These trendy catering treats are unlikely to appear on the menu at parties sponsored by the Denver 2008 Host Committee during the Democratic National Convention this summer.
Fried foods are forbidden at the committee's 22 or so events, as is liquid served in individual plastic containers. Plates must be reusable, like china, recyclable or compostable. The food should be local, organic or both.
And caterers must provide foods in "at least three of the following five colors: red, green, yellow, blue/purple, and white," garnishes not included, according to a Request for Proposals, or RFP, distributed last week.
The shrimp-and-mango ensemble? All it's got is white, brown and orange, so it may not have the nutritional balance that generally comes from a multihued menu.
"Blue could be a challenge," joked Ed Janos, owner of Cook's Fresh Market in Denver. "All I can think of are blueberries."
"I think it's a great idea for our community and our environment. The question is, how practical is it?" asks Nick Agro, the owner of Whirled Peas Catering in Commerce City. "We all want to source locally, but we're in Colorado. The growing season is short. It's dry here. And I question the feasibility of that."

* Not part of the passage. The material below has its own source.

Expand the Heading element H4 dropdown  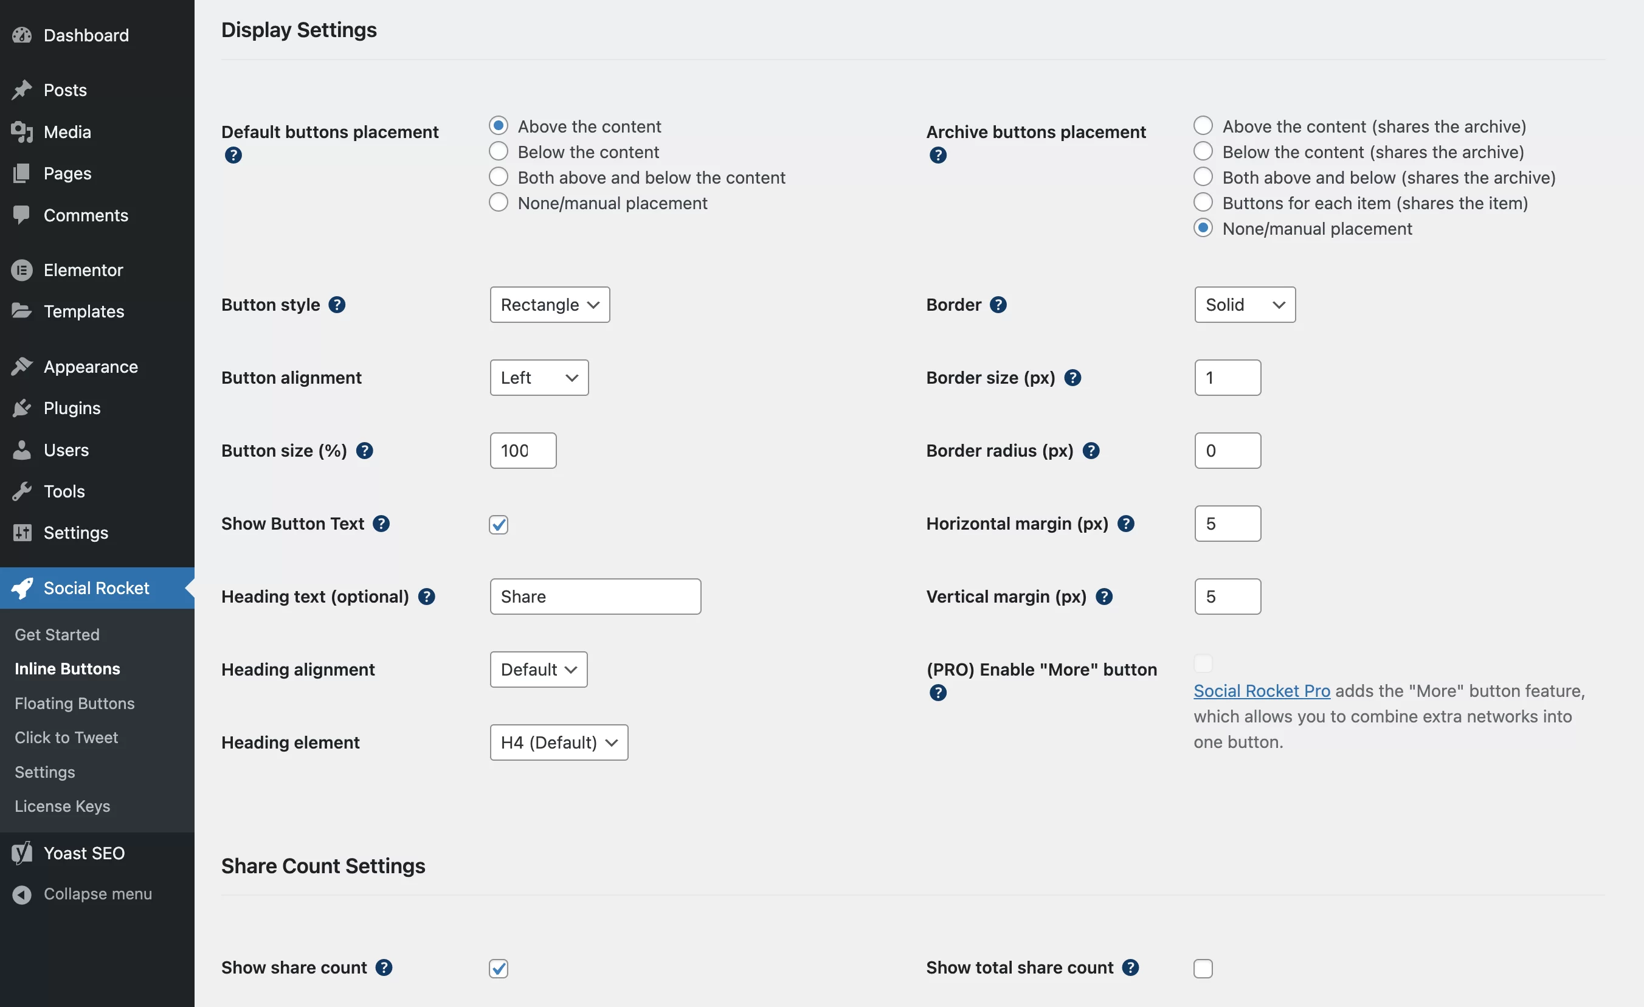coord(558,741)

Agro's biggest worry is price. Using organic and local products hikes the costs.
"There is going to be sticker shock when those bids start coming in," he says. "I'll cook anything, but I've had clients who have approached me about all-organic menus, and then they see the organic stuff pretty much doubles your price."
The document, which applies only to the host committee's parties, came after months of work that involved discussions with caterers and event planners along the Front Range, says Parry Burnap, Denver's "greening" director.
"We are hoping that everything we are doing for greening (the convention) has some legacy value," she says.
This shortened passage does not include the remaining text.